:: DATA FOR THIS EXERCISE ::

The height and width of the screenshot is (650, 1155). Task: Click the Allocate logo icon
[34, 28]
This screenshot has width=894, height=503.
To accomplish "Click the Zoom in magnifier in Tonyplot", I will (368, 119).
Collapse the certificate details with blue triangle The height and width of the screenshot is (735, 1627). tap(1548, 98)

:::
:: DATA FOR THIS EXERCISE ::

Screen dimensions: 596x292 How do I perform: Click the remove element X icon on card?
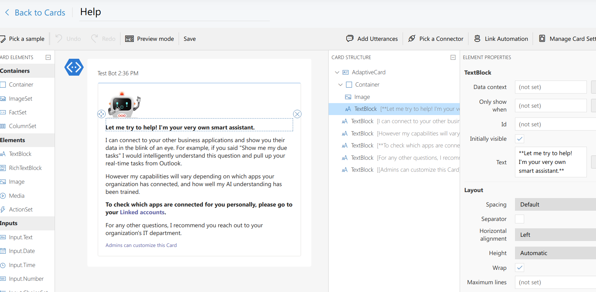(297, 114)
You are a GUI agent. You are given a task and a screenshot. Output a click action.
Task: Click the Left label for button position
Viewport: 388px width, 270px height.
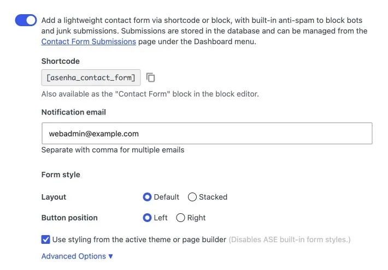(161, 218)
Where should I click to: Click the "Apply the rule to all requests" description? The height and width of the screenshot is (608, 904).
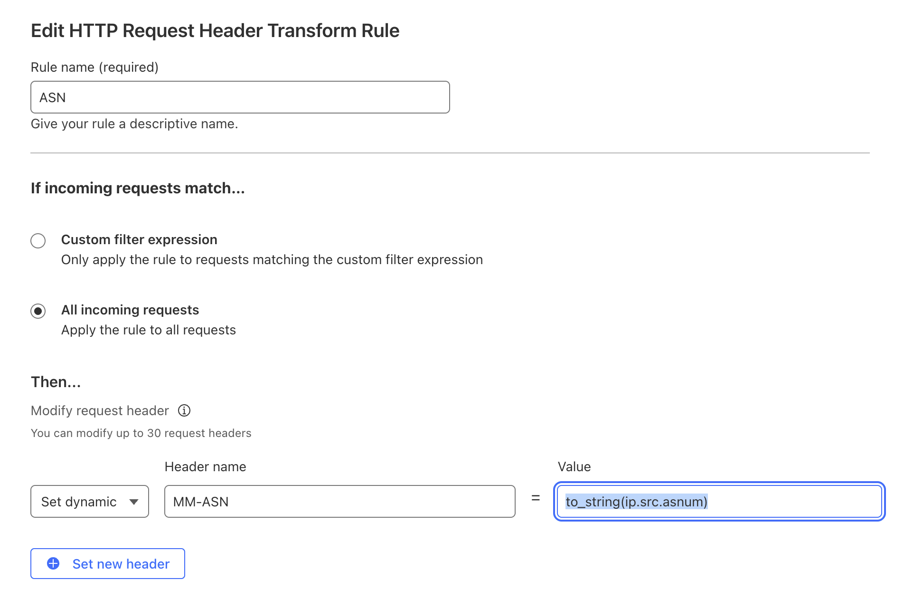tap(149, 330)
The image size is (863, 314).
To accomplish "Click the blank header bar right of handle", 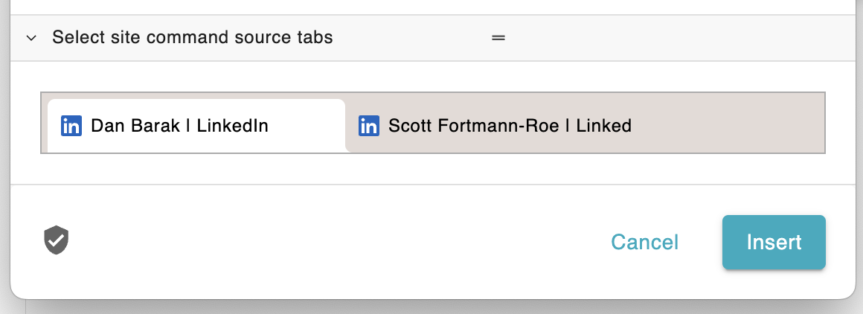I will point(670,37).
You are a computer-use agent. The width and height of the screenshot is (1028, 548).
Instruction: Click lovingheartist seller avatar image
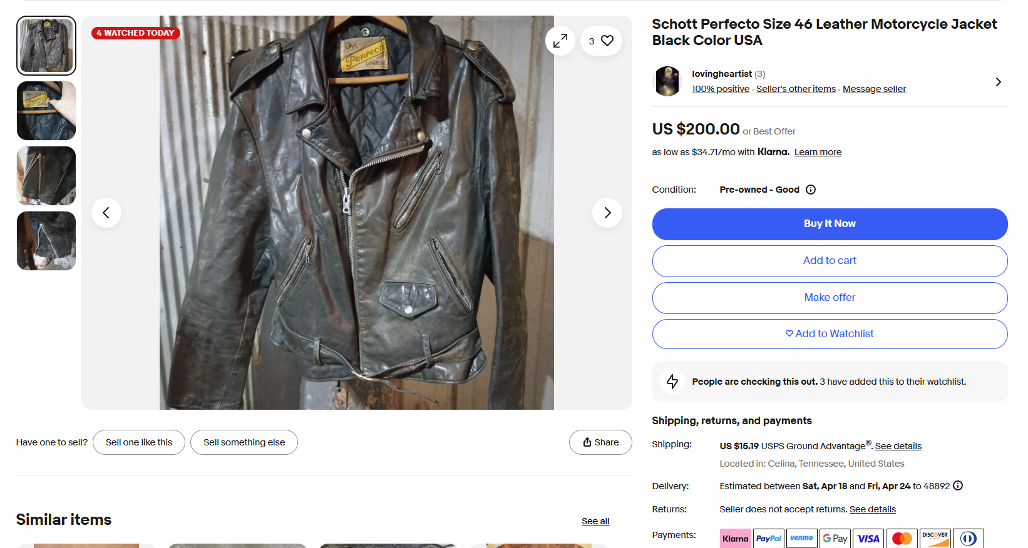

:::
:: DATA FOR THIS EXERCISE ::

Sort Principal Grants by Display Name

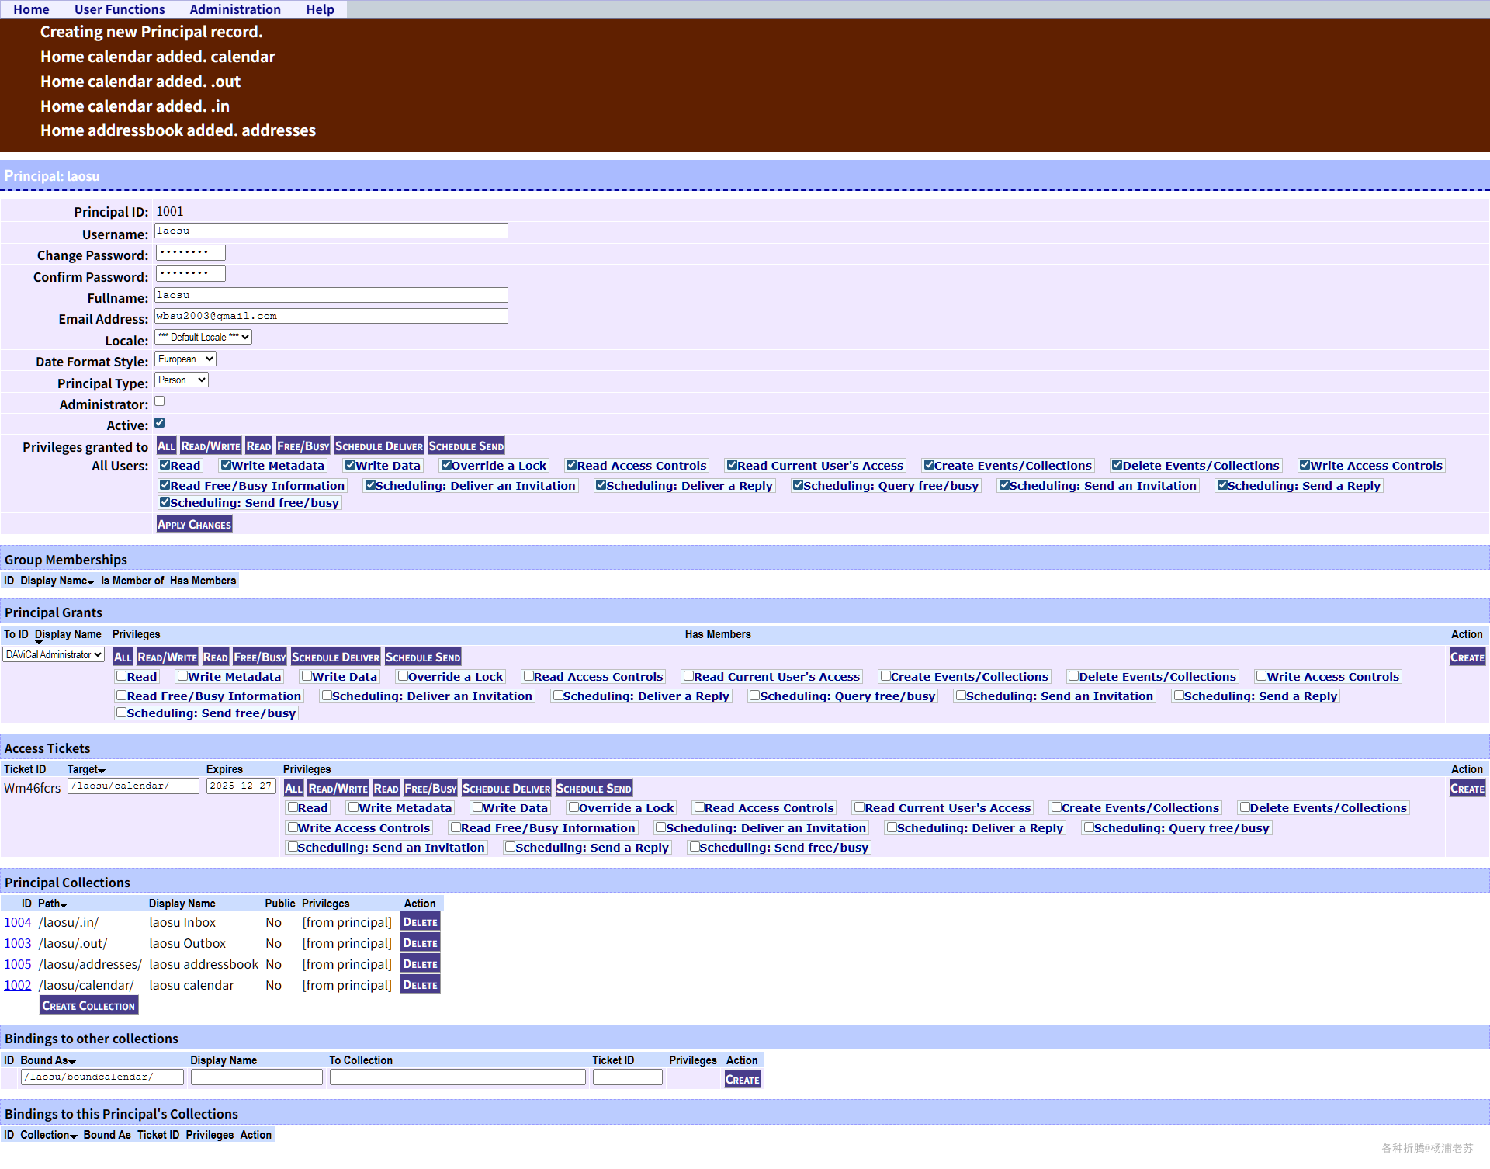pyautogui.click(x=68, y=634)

:::

EXERCISE BRIEF:
Copy the lines from the one with "The height and width of the screenshot is (650, 1155)." through the one with "Collapse the certificate", both included, keeping every character identical.

SOLUTION FOR THIS TASK:
The height and width of the screenshot is (650, 1155). Task: Click the Allocate logo icon
[34, 28]
This screenshot has width=894, height=503.
To accomplish "Click the Zoom in magnifier in Tonyplot", I will (368, 119).
Collapse the certificate details with blue triangle The height and width of the screenshot is (735, 1627). tap(1548, 98)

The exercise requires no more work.